Il faut que tout change pour que rien ne change…
« Pourquoi cette injonction permanente à se transformer ? Je ne veux pas changer, moi ! ». Je n’oublierai pas le cri du cœur de cette collègue – mi-figue mi-raisin – au cours d’une réunion d’équipe. Nous étions en 2017, encore bien loin de tous les drames sanitaires, géopolitiques, sociaux et environnementaux qui nous secouent actuellement.
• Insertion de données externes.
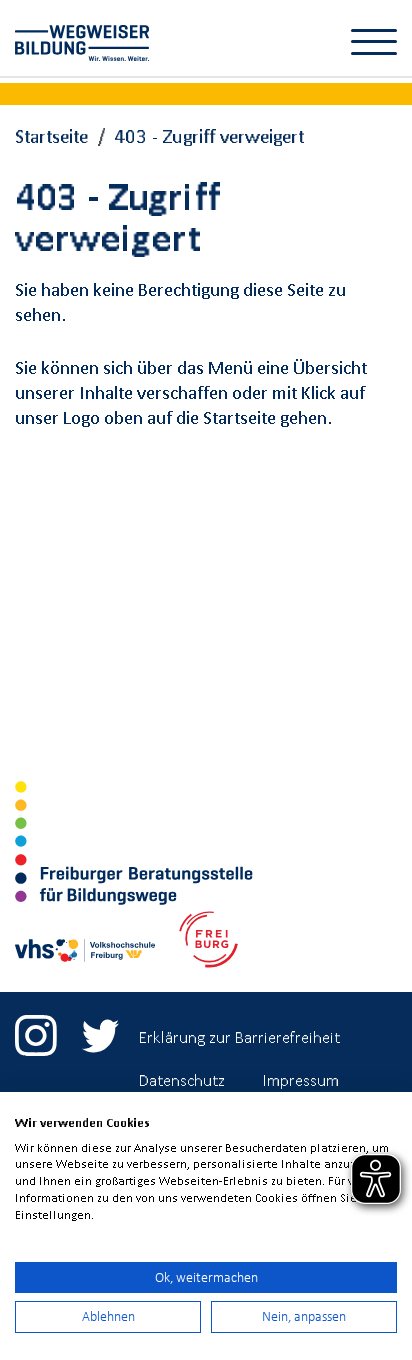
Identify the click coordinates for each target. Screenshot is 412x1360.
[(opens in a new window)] (36, 1027)
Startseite (51, 136)
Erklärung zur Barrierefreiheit (239, 1037)
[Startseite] (87, 38)
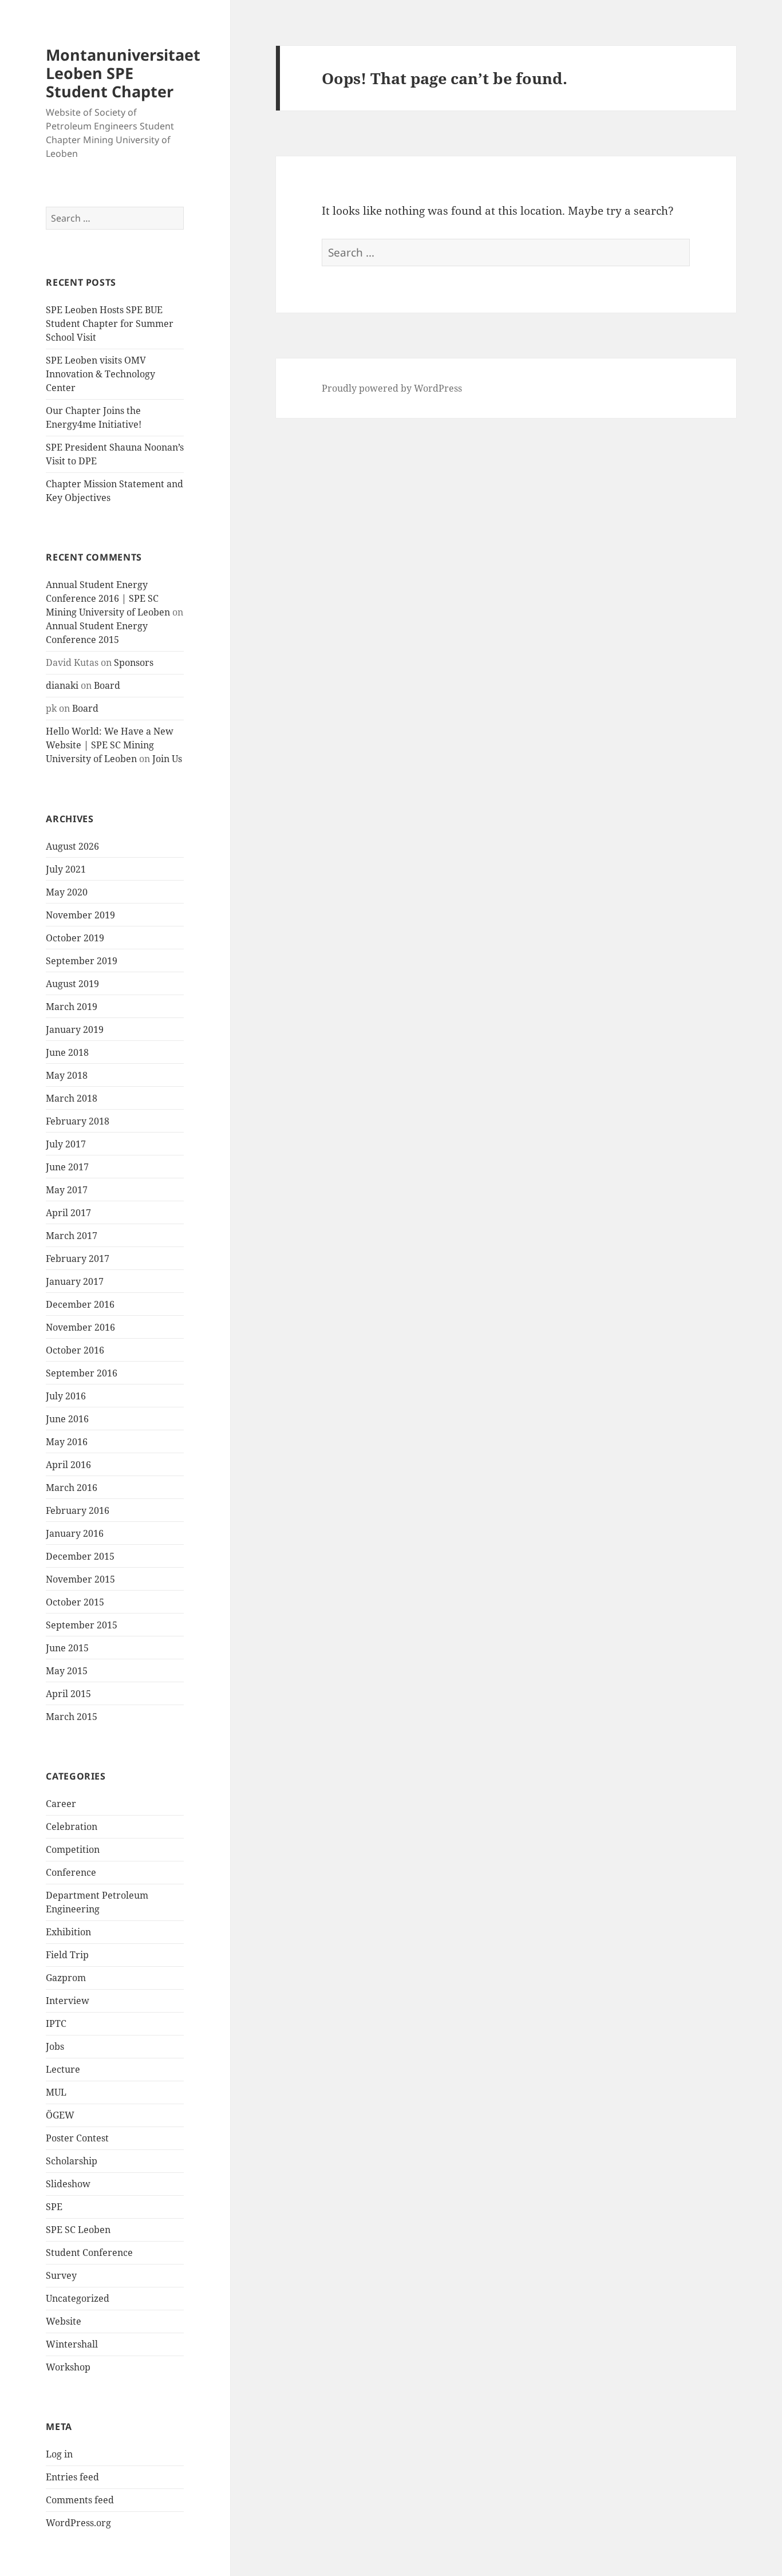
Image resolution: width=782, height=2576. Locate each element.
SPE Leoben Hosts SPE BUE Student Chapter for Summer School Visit (109, 323)
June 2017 (67, 1167)
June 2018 (67, 1052)
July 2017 (66, 1144)
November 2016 (80, 1327)
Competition (73, 1849)
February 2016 (77, 1510)
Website (63, 2321)
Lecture (63, 2069)
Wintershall (72, 2344)
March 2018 (71, 1098)
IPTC (56, 2023)
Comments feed (80, 2500)
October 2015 (75, 1602)
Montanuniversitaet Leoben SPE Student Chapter (123, 73)
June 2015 (67, 1648)
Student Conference (89, 2252)
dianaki (62, 685)
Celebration (71, 1826)
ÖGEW (60, 2115)
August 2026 (72, 846)
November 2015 (80, 1579)
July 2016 (66, 1396)
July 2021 (66, 869)
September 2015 (81, 1625)
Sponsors (133, 662)
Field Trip (67, 1954)
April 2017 (68, 1212)
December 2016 (80, 1304)
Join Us (167, 758)
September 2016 (81, 1373)
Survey (61, 2275)
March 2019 (71, 1006)
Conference (71, 1872)
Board (107, 685)
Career (61, 1803)
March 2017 (71, 1235)
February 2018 (77, 1121)
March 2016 (71, 1487)
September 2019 (81, 960)
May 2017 (67, 1190)
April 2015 (68, 1693)
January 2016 (75, 1533)
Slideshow (68, 2183)
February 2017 (77, 1258)
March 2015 (71, 1716)
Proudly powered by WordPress (392, 388)
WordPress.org (78, 2522)
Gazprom (66, 1977)
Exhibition (68, 1932)
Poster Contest (77, 2138)
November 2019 (80, 915)
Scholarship (71, 2161)
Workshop (68, 2367)
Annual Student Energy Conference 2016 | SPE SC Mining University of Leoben (108, 598)
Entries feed (72, 2477)
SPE (54, 2206)
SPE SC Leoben (78, 2229)
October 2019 (75, 938)
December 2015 (80, 1556)
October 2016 (75, 1350)
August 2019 (72, 983)
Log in (59, 2454)
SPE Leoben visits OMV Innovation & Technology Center (100, 374)
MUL (56, 2092)
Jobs (55, 2046)
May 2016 (67, 1441)
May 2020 (67, 892)
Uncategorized (77, 2298)
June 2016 (67, 1419)
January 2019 (75, 1029)
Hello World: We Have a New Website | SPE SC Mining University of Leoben (109, 745)
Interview (67, 2000)
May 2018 (67, 1075)
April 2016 (68, 1464)
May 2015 (67, 1670)
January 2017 (75, 1281)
Depuis, j’ai souvent repensé à elle en me demandant où en était-elle aujourd’hui ? J’ai longtemps cru que son exaspération trahissait une forme de naïveté, ou un aveuglement profond tant sur le cours de l’Histoire, que sur la destinée humaine. « Il n’existe rien de constant si ce n’est le changement » nous soufflent les prophètes et les philosophes depuis la Nuit des temps.
Aujourd’hui, je me dis que finalement, elle était très clairvoyante, ou en tout cas très honnête avec elle-même : c’est si difficile de changer. Et au fond, pour quoi changer ?
« Il faut que tout change pour que rien ne change », il y a quelque chose d’infiniment subtil dans cette célèbre réplique du Guépard. Pour préserver ce à quoi nous tenons, et rester fidèles à nous-mêmes, nous n’avons pas d’autre choix que de changer. Vertigineux paradoxe.
« Etes-vous d’accord si je vous dis que pour changer, il faut … changer ?! ». A chaque fois que je pose cette question à un client en quête d’innovation, c’est quitte ou double. Soit il pense que je me paie sa tête. Soit il saisit la balle au bond et accepte alors de quitter la surface des mots pour entrer dans la chair du sujet. Au-delà de la boutade, mon invitation est de s’interroger sérieusement : peut-on changer le fond sans changer la forme ? Et vice versa ? Je crois que changer est un acte radical et profond qui s’accommode mal du moindre compromis. C’est un chemin avant tout personnel que personne ne pourra faire pour moi. Pour paraphraser Céline, comme l’expérience, le changement « est une lanterne qui n’éclaire que celui qui la porte ».
C’est souvent un choc qui le provoque. Une prise de conscience – « Je ne peux plus faire comme avant » – née de l’adoption d’un autre point de vue. Et si comprendre n’est pas transformer, comprendre en est sans doute la première étape. Puis, tout reste à faire : c’est-à-dire le plus difficile. Regarder autrement. Reconnaître et accepter, sans subir. Questionner, apprécier, trier, choisir, lâcher, cesser, explorer, envisager un autre possible, perdre ses repères, se sentir nu, vierge de tout, repartir de zéro, (re)commencer, réapprendre, échouer, améliorer, reprendre confiance. Et sans doute, pour certains, souffrir. Tandis que d’autres rêvent et imaginent…
Et vous ? Quel a été votre dernier changement ? Comment s’est -il traduit concrètement ? Comment regardez-vous l’avant désormais ?
Quand nous animons en intelligence collective, nous accompagnons les individus et les collectifs dans ce mouvement, avec ses affres et ses révélations. « Je ne change pas, je voyage », suggère Fernando Pessoa. Tout séminaire est un voyage en effet. On y repousse sans cesse nos propres frontières intérieures pour nous adapter, inlassablement, et nous transformer. Pour conquérir les nouveaux territoires de nos relations, mieux nous connaître pour mieux nous comprendre, pour mieux vivre, travailler et avancer ensemble. Au cœur des secousses et en osmose avec les balbutiements du monde.